INPUT RECORDS
>> begin
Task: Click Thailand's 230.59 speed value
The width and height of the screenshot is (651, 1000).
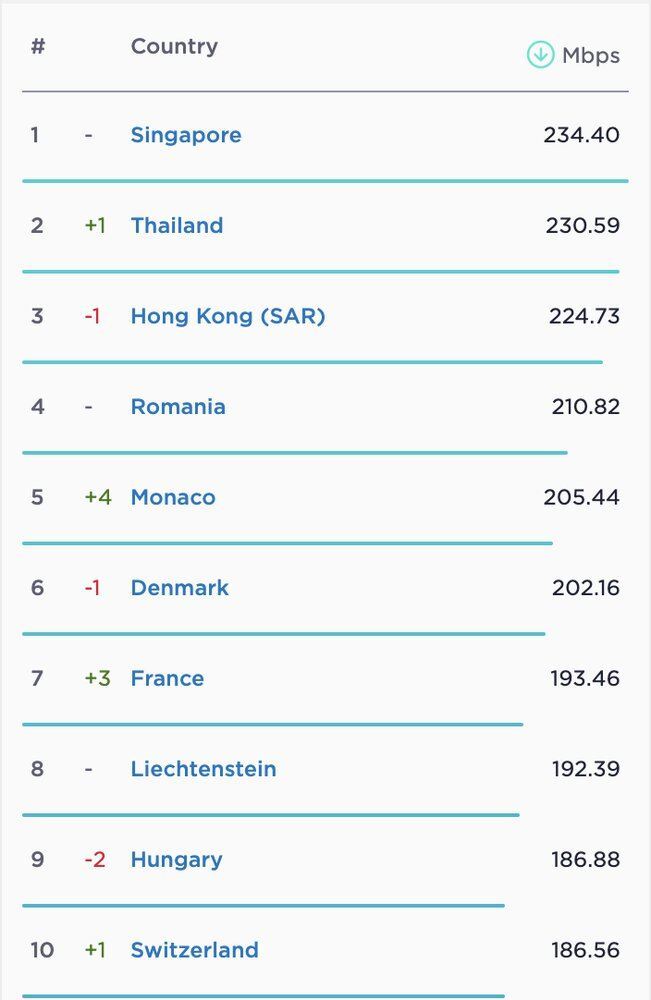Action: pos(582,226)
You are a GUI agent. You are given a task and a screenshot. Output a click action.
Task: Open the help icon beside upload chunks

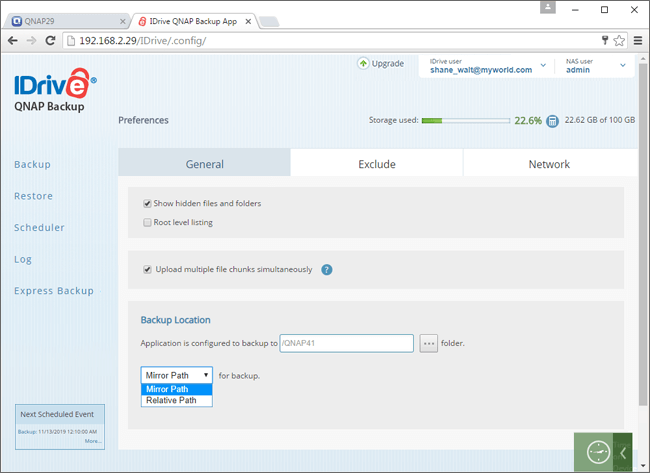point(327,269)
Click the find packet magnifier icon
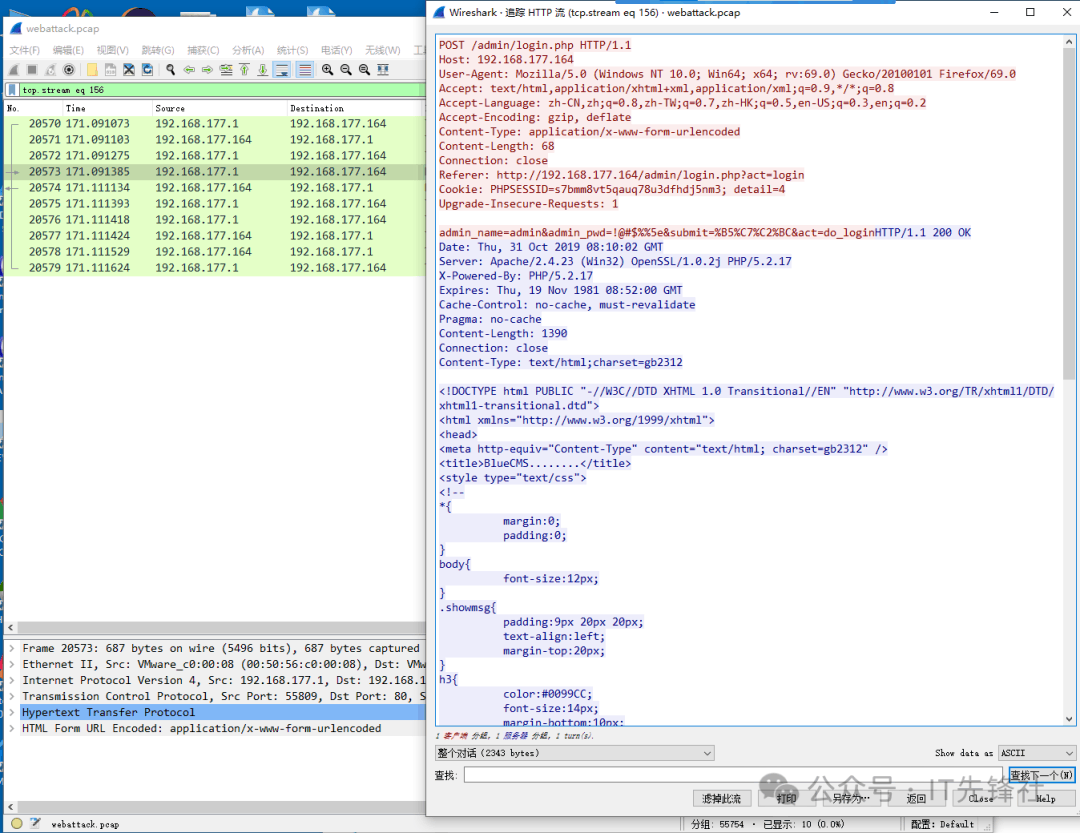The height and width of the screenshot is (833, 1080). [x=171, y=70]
>> end
>> begin
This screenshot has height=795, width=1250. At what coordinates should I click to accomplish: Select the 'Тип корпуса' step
>> end
>> begin
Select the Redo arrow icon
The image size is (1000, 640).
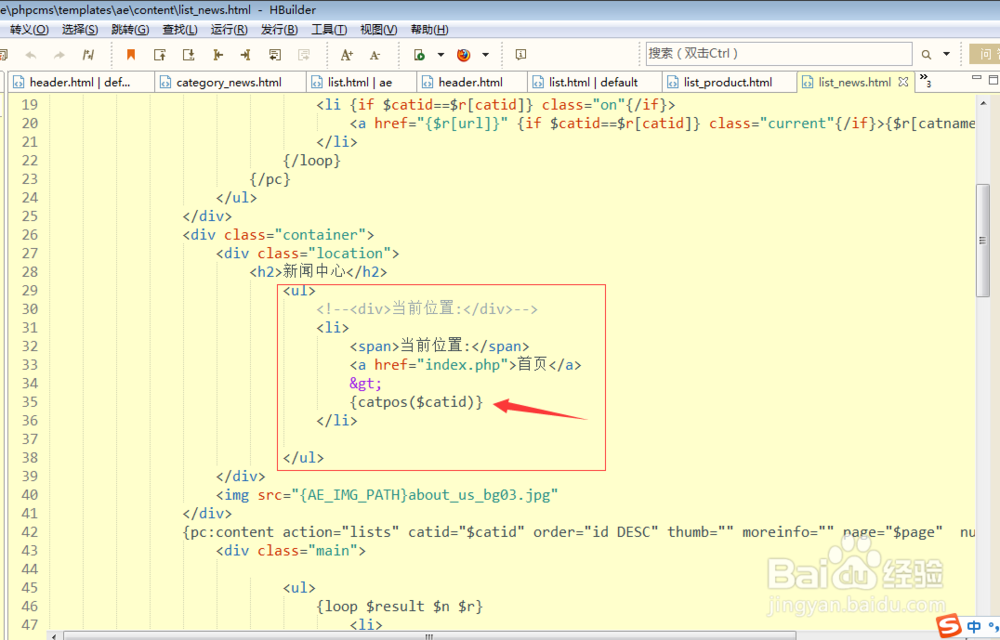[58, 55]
>> end
WHAT YOU WILL DO
Return the lines of material starting at the line containing "Task: Click Thailand's 230.59 speed value" and ending with the line containing "The height and", both included, word for word. Omit the pictures.

COMPLETED EXERCISE
Task: Click Thailand's 230.59 speed value
The width and height of the screenshot is (651, 1000).
Action: pos(582,226)
You are a GUI agent. You are given a task and a screenshot. Output a click action.
Task: Open the help icon beside upload chunks

point(327,269)
Click the find packet magnifier icon
The height and width of the screenshot is (833, 1080). [x=171, y=70]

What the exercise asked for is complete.